Цитируемый фрагмент:
Первые заработанные деньги я использовал на покупку промышленного оборудования, нанял первых надомников. Мы разошлись с ним [Юрой — Ред.] на какое-то время, и через год масштаб производства у меня был в десятки раз больше, чем у него. Но он был стильный производитель одежды, а я давал бал. И мы с ним объединились. В 1992 году, 25 августа, мы зарегистрировали малое предприятие U&A, или UA. Только потом я узнал, что эта аббревиатура используется Украиной. 25 августа является днем основания моей первой официальной компании. В последующем — так как я был участником больше чем на 50% — она стала основой для нынешней компании. В 1997 году произошел ребрендинг компании, она получила название «АТЭК».
— То есть в 1992-м вы шили куртки. Что было дальше?
— После карманов было три фабрики, на которых работало, в общей сложности, 1000 человек. Были коллекции, показы мод, участие в этой отрасли… но это было не мое, а Юрино, а мое…
В 1993-1994 году был первый корпоративный кризис, и я бросил свои силы на нахождение каких-то решений по зарабатыванию денег другим способом, а Юра остался управлять бизнесом по производству одежды. Я заработал денег другим способом на рынке нефтепродуктов, зерна, металлов.

Представленная информация:
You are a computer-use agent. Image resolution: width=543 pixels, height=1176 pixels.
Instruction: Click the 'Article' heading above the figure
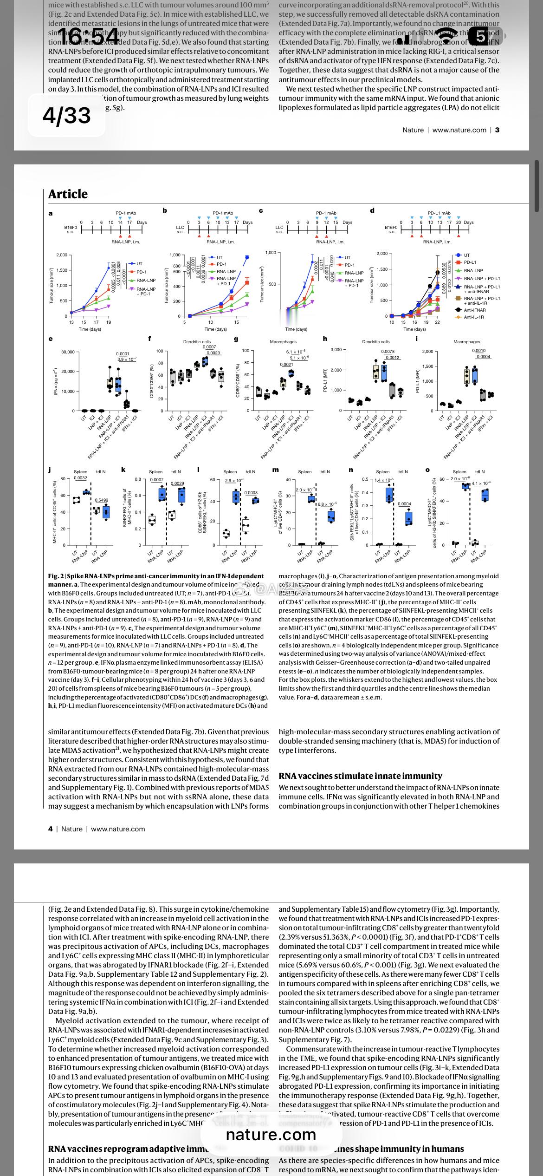click(x=68, y=194)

Задания к выполнению:
1) Сократите абзац фрагмента интервью, начинающийся словами «Первые заработанные деньги», или перепишите его в виде списка, сохранив основные факты.
2) Перепишите часть фрагмента интервью между словами "Первые заработанные деньги" и "Что было дальше?" включительно, заменив "надомников" на "швей".
3) Допишите продолжение фрагмента интервью, начиная сразу после его последнего предложения.
Материал к этой работе не относится.

Ответы к упражнению:
1)
- На первые заработанные деньги куплено промышленное оборудование и наняты первые надомники.
- После временного расхождения с Юрой через год масштаб производства был в десятки раз больше, чем у него; затем они объединились.
- 25 августа 1992 года зарегистрировано малое предприятие U&A (UA). Позже выяснилось, что эту аббревиатуру использует Украина.
- Эта дата считается днем основания первой официальной компании. Поскольку доля участия превышала 50%, компания стала основой для нынешней.
- В 1997 году прошел ребрендинг, и компания получила название «АТЭК».

2)
Первые заработанные деньги я использовал на покупку промышленного оборудования, нанял первых швей. Мы разошлись с ним [Юрой — Ред.] на какое-то время, и через год масштаб производства у меня был в десятки раз больше, чем у него. Но он был стильный производитель одежды, а я давал бал. И мы с ним объединились. В 1992 году, 25 августа, мы зарегистрировали малое предприятие U&A, или UA. Только потом я узнал, что эта аббревиатура используется Украиной. 25 августа является днем основания моей первой официальной компании. В последующем — так как я был участником больше чем на 50% — она стала основой для нынешней компании. В 1997 году произошел ребрендинг компании, она получила название «АТЭК».
— То есть в 1992-м вы шили куртки. Что было дальше?

3)
Я помог австрийской компании Voestalpine разрешить проблемы с расчетами в Беларуси, и стал их официальным представителем в нашей стране. Потом я расширил это партнерство до еще трех-четырех немецких компаний и заработал столько, что швейный бизнес был спасен, но процесс спасения мне уже нравился намного больше и я начал заниматься совсем другим делом.
Скриншот: БЕЛСАТ NEWS / YouTube
— Но свой первый миллион вы заработали там? Лично ваш миллион? Не на спасении компании.
— Первый миллион — это производство одежды.
— Вне камеры вы сказали, что с Виктором Бабарико познакомились еще в 1992 году. Расскажите об этом.
— Витя Бабарико тогда был в банке «Олимп», возглавлял его Валера Селявко. Это был как раз период, когда формировались знакомства. То есть люди, которые объявили себя участниками предпринимательского цеха, знакомились не просто потому, что надо было что-то купить, продать, решить какую-то задачу — это было некое такое «принюхивание». «Ты кто?» — «Я банкир» — «Ух ты! А ты кто?» — «А я зерно продаю» — «Вот это да». Или: «А вы кто?» — «А мы нефтью торгуем» — «О-о-о!».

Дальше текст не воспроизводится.